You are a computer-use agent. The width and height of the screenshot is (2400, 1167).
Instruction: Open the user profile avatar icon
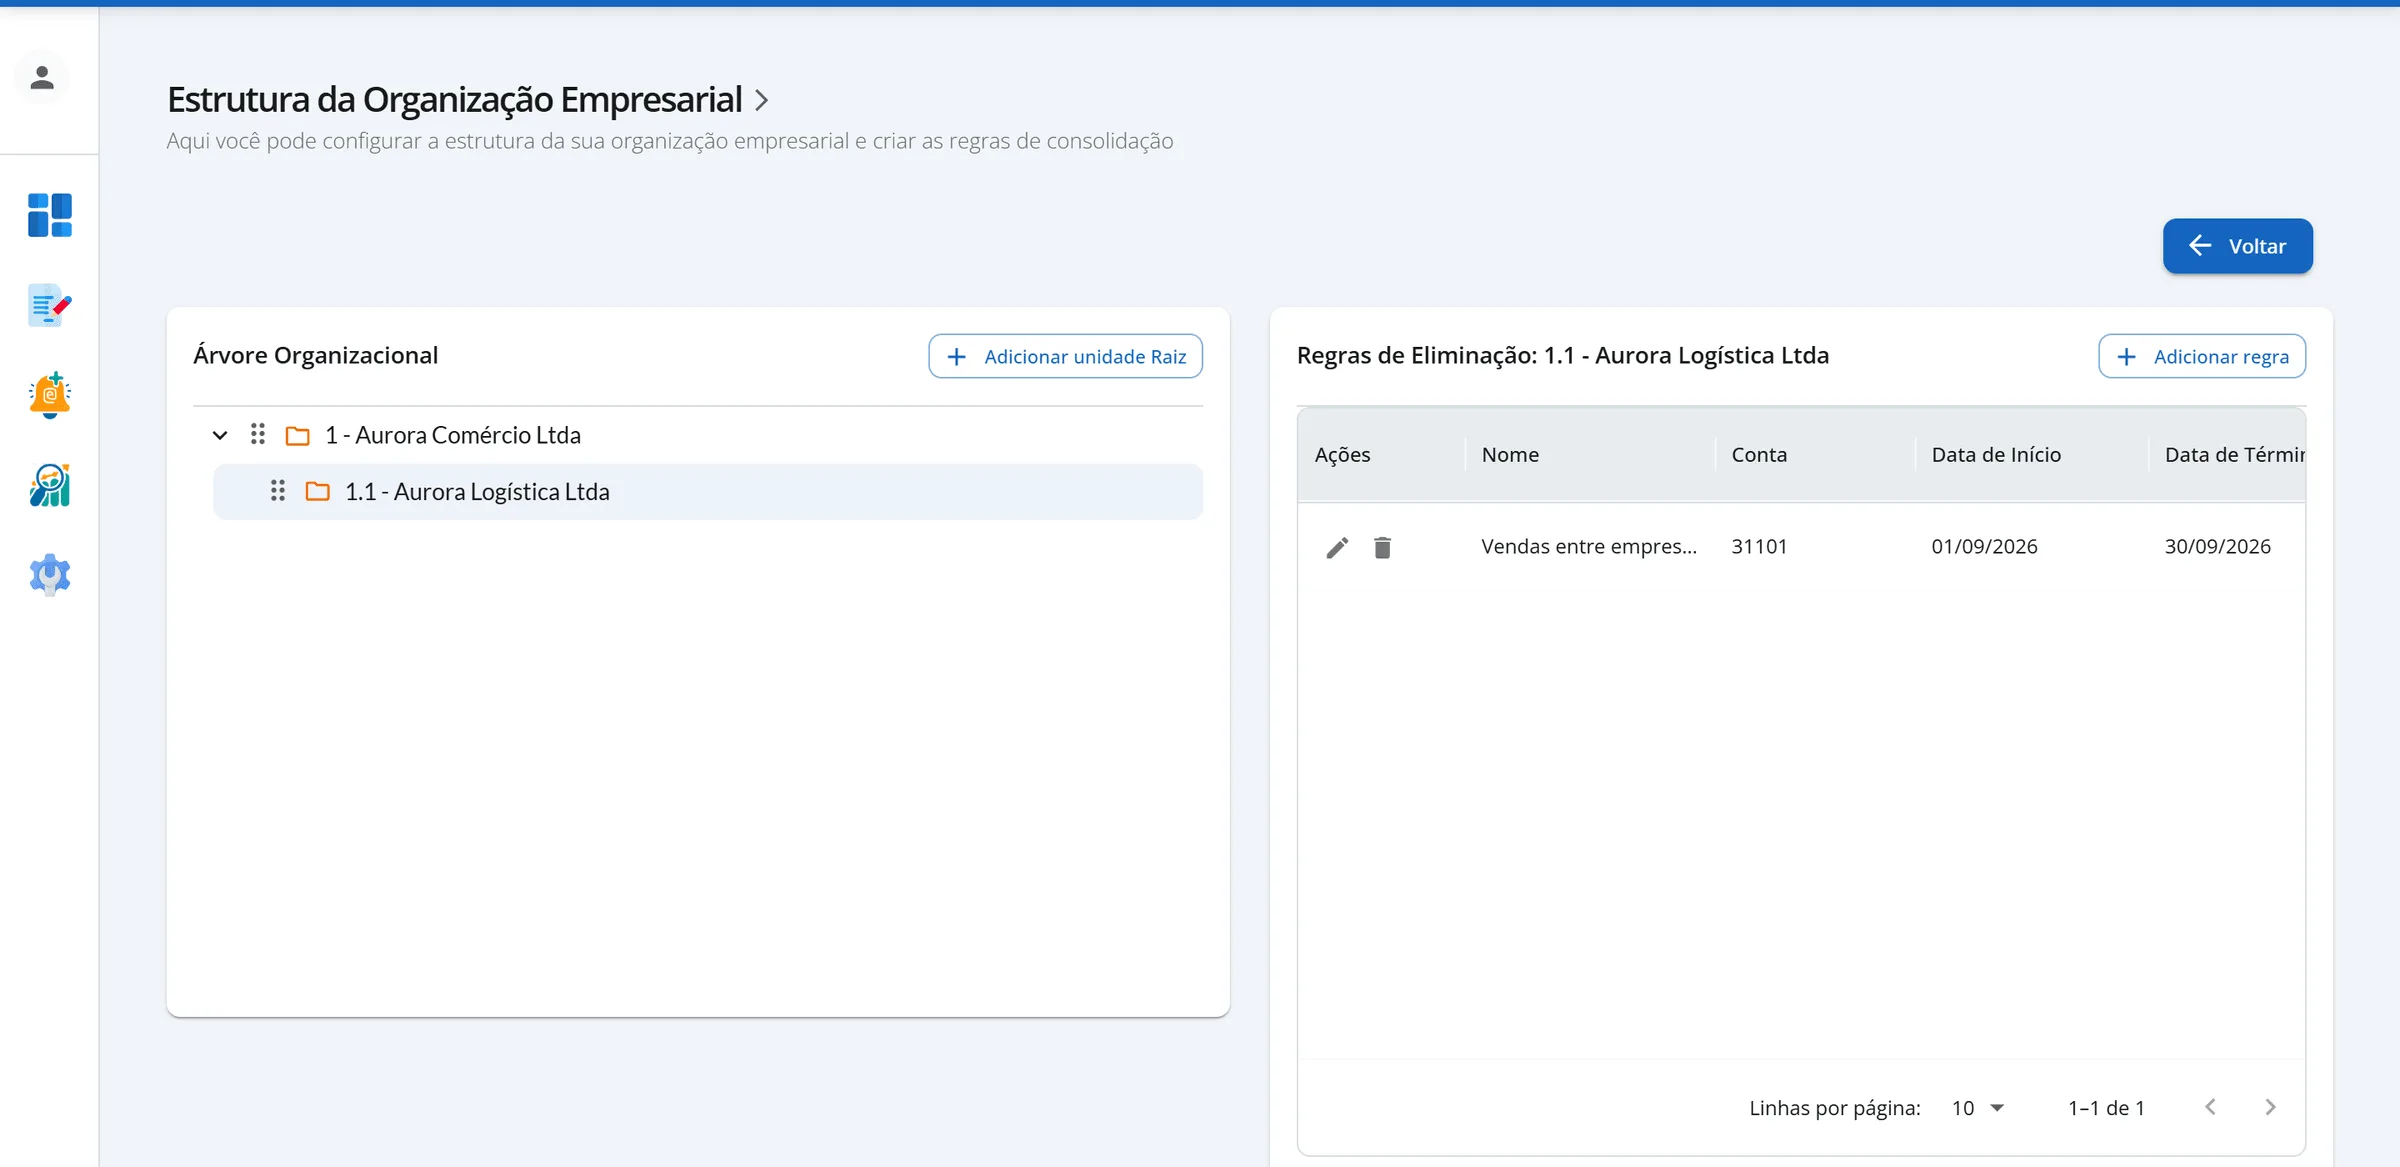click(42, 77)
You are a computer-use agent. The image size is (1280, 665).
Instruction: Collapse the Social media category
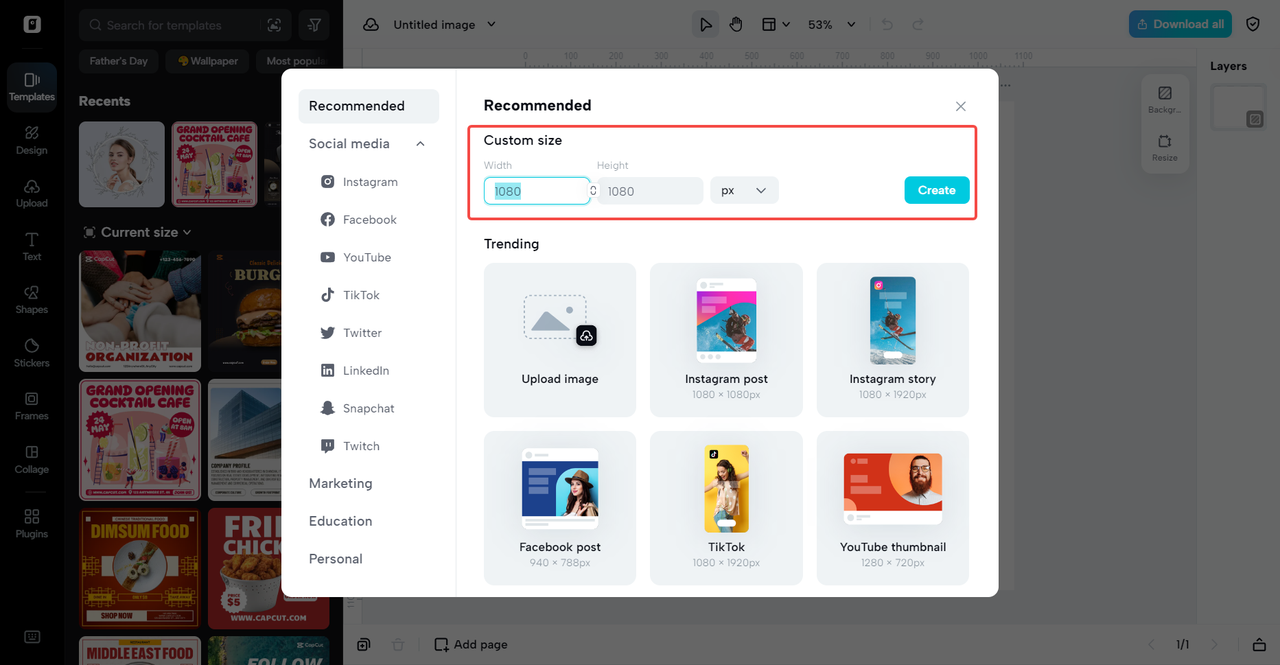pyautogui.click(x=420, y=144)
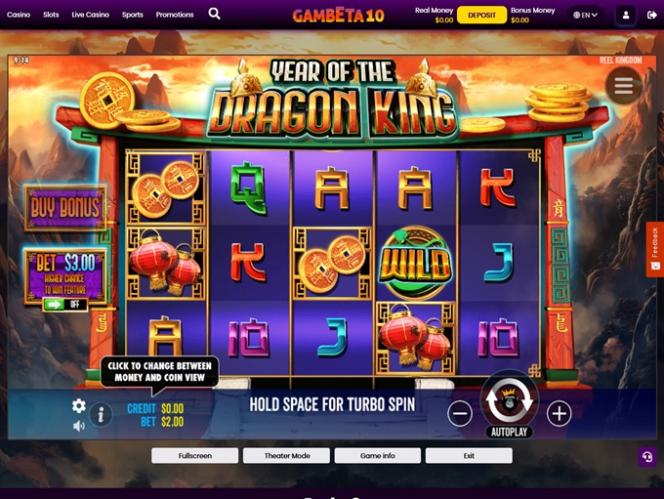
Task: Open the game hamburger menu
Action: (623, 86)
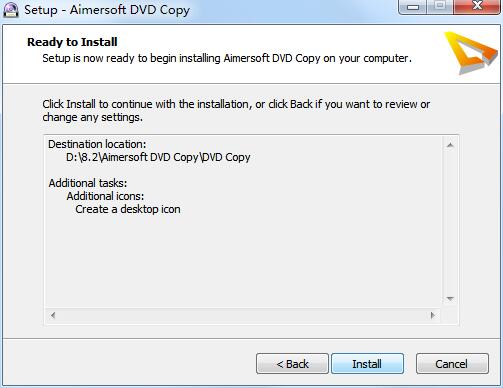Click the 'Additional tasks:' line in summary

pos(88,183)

=====

What is needed
Here the job is to print the data above exactly, except for any pictures.

Output below
You are a computer-use agent. The width and height of the screenshot is (2400, 1167).
Instruction: Open the user profile avatar icon
click(42, 77)
You are a computer-use agent. The image size is (1280, 665).
Instruction: Collapse the Social media category
pyautogui.click(x=420, y=144)
Task: Open the game hamburger menu
Action: (623, 86)
Click the 'Additional tasks:' line in summary

pos(88,183)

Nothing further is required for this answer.